«Военный конфликт в Карабахе — это стрельба из рогаток по сравнению с тем, что сейчас в Луганске»
«ФАКТЫ» уже сообщали о зверском расстреле из российских «Градов» десятков детей, женщин и других мирных жителей под Луганском. 42-летнему Владимиру Гавасяну удалось вырваться из блокадного города в Киев буквально за несколько дней до этих кровавых событий. Владимир спасается от войны уже второй раз. 20 лет назад он бежал из Степанакерта — столицы Нагорного Карабаха, где в 1991 году разгорелся военный конфликт. Луганск стал для Владимира вторым домом. И он даже представить не мог, что вынужден будет покинуть этот город, вновь убегая от войны.
«Я видел в Украине тот спокойный край, где смогу мирно жить, трудиться, создать семью»
По официальным данным, за период с 21 ноября 1991 года до 12 мая 1994-го по городу Степанакерту (к слову, он небольшой по площади — всего около 11 квадратных километров) было применено около 21 тысячи реактивных снарядов «Град», 2700 ракет «Алазань» и 1900 артиллерийских снарядов. Азербайджанская авиация сбросила на город 180 разовых бомбовых контейнеров с осколочными суббоеприпасами (РБК) или, как их еще называют, «шариковых бомб» и около сотни полутонных осколочно-фугасных бомб, включая восемь авиабомб объемной детонации с жидким взрывчатым веществом. Тогда со всем этим вооружением активно помогали российские военные. К слову, Валерий Болотов, до недавнего времени возглавлявший самопровозглашенную «ЛНР», при случае всегда заявлял, что имеет боевой опыт, в том числе и в Нагорном Карабахе.
— После пережитого на родине, когда я впервые оказался в Луганске, мне все казалось чудесным, — рассказывает Владимир Гавасян. — Я мог идти куда хочу, делать что хочу. Не надо было прятаться от обстрелов и думать, доживу ли до утра или буду погребен под своим разрушенным домом, как это произошло с моими родителями в Степанакерте. Я нашел работу, поступил в университет и успешно его закончил, а вскоре женился. У меня двое замечательных детей — 15-летний сын Михаил и 12-летняя дочь Светлана. До недавнего времени я был главным энергетиком одного из местных предприятий. Теперь завода уже нет…
В начале 1990-х я видел в Украине тот спокойный край, где смогу мирно жить, трудиться, создать семью. Конечно, в те годы здесь, как и везде на территории бывшего СССР, были проблемы, но несколько иного характера. Там, на родине предков, я старался выжить, а тут — прожить. Донбасс (и конкретно Луганск) всегда был интернациональным краем, где толерантно относились ко всем, кто сюда приезжал и поселялся.
Сейчас многие меня спрашивают, не испытываю ли я, что-то вроде дежавю. Нет, не испытываю. И не потому, что я такой черствый и стер все из памяти. Просто то, что было там, в Степанакерте, не сравнить с тем, что довелось сейчас пережить и увидеть моим детям в Луганске.

> _ЗАДАНИЕ_:
Ответьте на вопросы по статье о Владимире Гавасяне.
1. Сколько лет Владимиру Гавасяну?
2. Сколько ракет «Алазань» было применено по Степанакерту с 21 ноября 1991 года до 12 мая 1994-го?
3. Как зовут детей Владимира и сколько им лет?
Строки, приведённые далее, взяты из другого источника.

> _ИСХОДНЫЕ ДАННЫЕ_:

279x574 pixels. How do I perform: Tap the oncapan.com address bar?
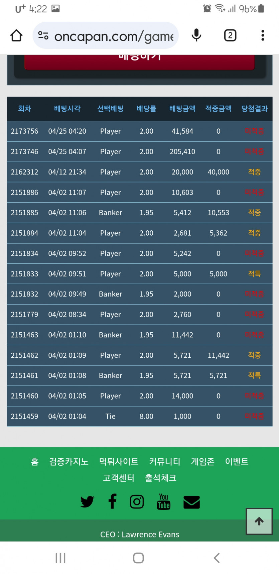[x=114, y=36]
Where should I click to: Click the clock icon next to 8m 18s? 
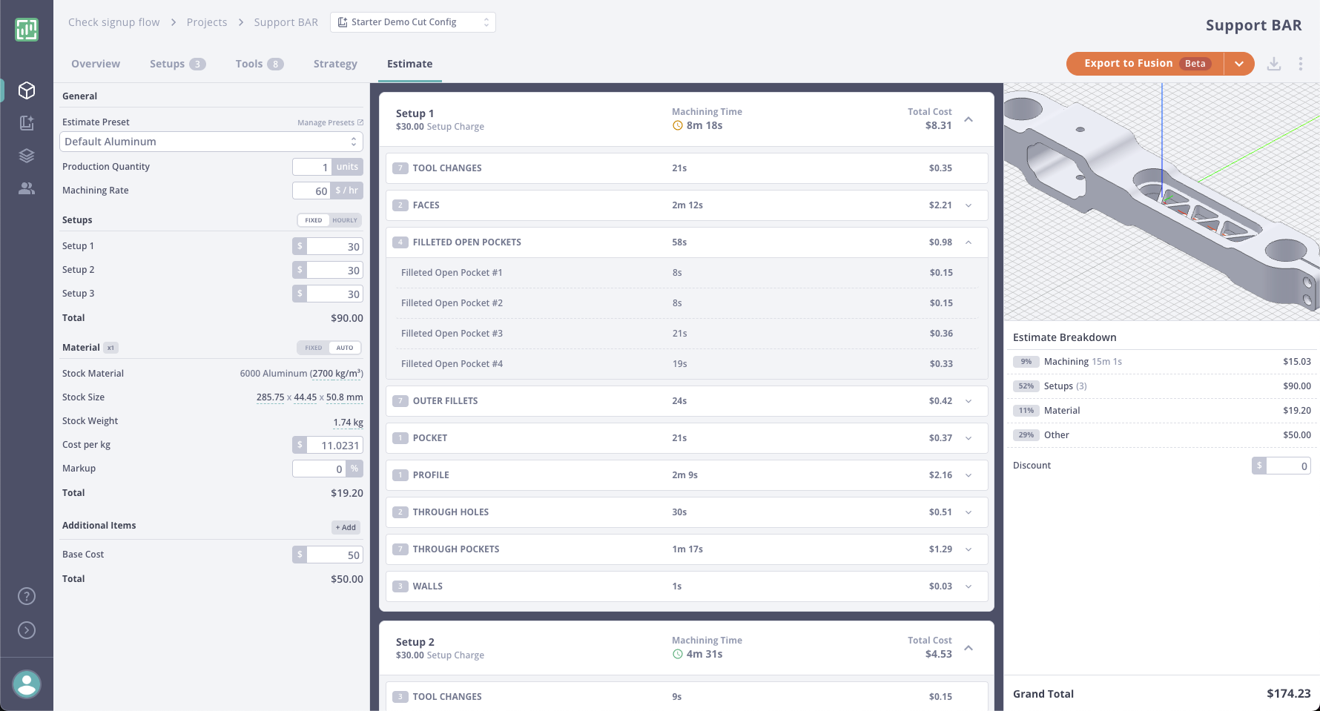point(677,125)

> _ОТВЕТ_:
1. 42 года.
2. 2700.
3. Сыну Михаилу 15 лет, дочери Светлане 12 лет.